Last up was yesterday’s screening of Twisted: A Balloonamentary, which was excellent! The filmmakers chose a few balloon twisters to follow around and to tell us about their lives — they chose a young girl who uses balloon twisting to get herself out of the trailer park, through college and, we hope, onto medical school; a middle-aged Af-Am man from Atlanta who loves to entertain kids and who is one of the few Af-Ams on the national circuit; a self-described balloonangelical, who makes half creepy half cool crucifixion scenes out of balloons; and a bunch of other super interesting folks who seriously can’t get enough of this balloon twisting. The folks’ stories were well-told, but really the balloons stole the show. Google “balloon octopus” and you’ll see what I mean. After the movie, the filmmakers brought out pre-blown balloons to teach us all how to make a balloon dog. It is stated throughout the film that if you can make a balloon dog, you can do anything.

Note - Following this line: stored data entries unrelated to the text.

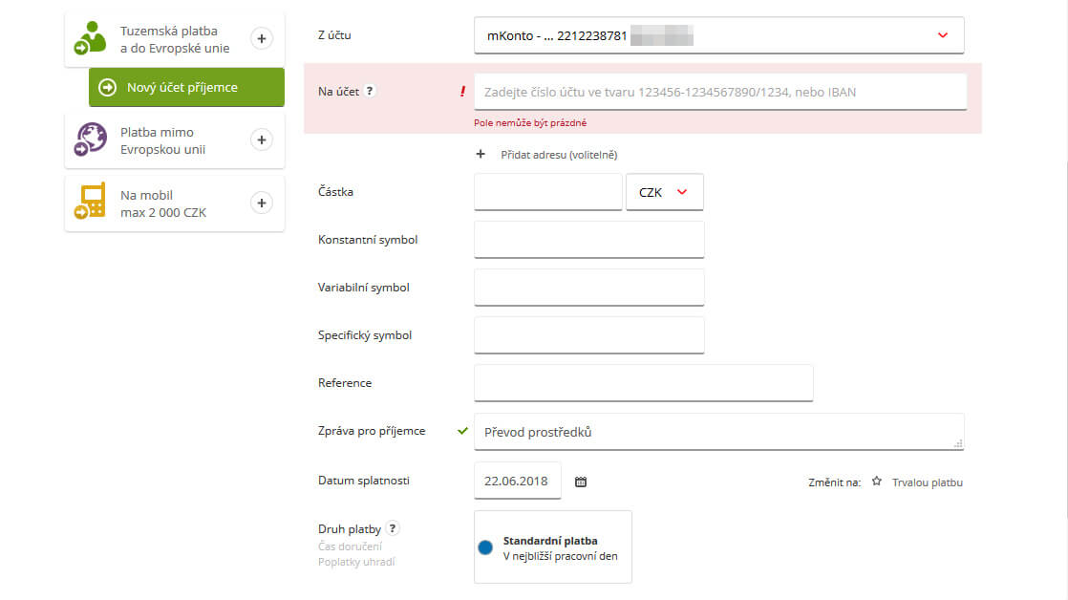The height and width of the screenshot is (600, 1068).
Task: Click the Platba mimo Evropskou unii globe icon
Action: (x=89, y=139)
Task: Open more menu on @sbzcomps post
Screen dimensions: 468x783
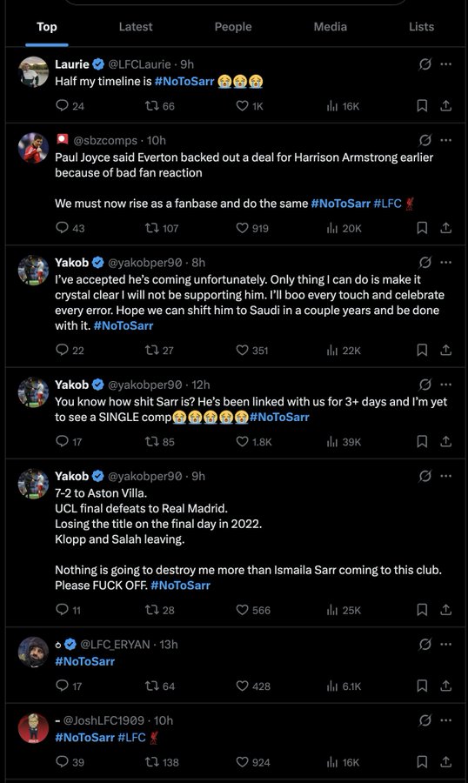Action: click(x=446, y=140)
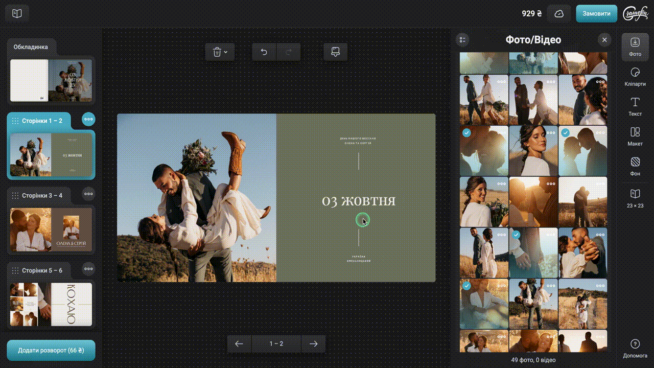654x368 pixels.
Task: Open options menu for Сторінки 1 – 2
Action: coord(88,120)
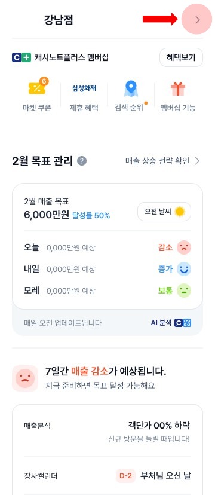
Task: Open the 매출분석 row
Action: pos(107,431)
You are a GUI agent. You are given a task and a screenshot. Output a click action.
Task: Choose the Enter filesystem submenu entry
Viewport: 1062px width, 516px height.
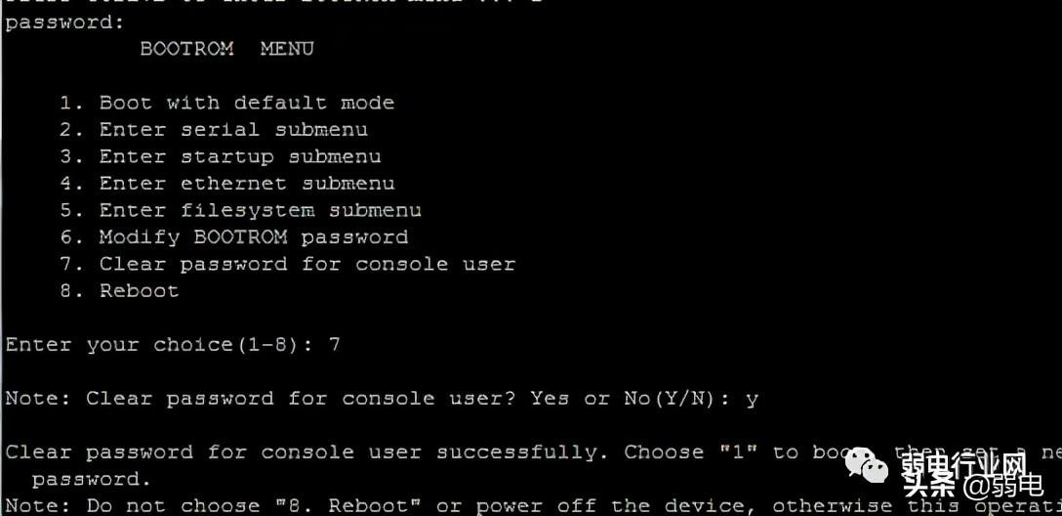pyautogui.click(x=240, y=211)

I’m grateful, though, that one of the filmmakers said that the converse is not true — if you can’t make a balloon dog, you may still be able to do some things — because I tried and tried and popped two balloons before a nice gentleman gave me his cute balloon dog and I decided to try again on another day.
So, despite the fact that on my bike ride home, my balloon dog flew out of my bike basket and was almost immediately crushed by a car, it was a great weekend.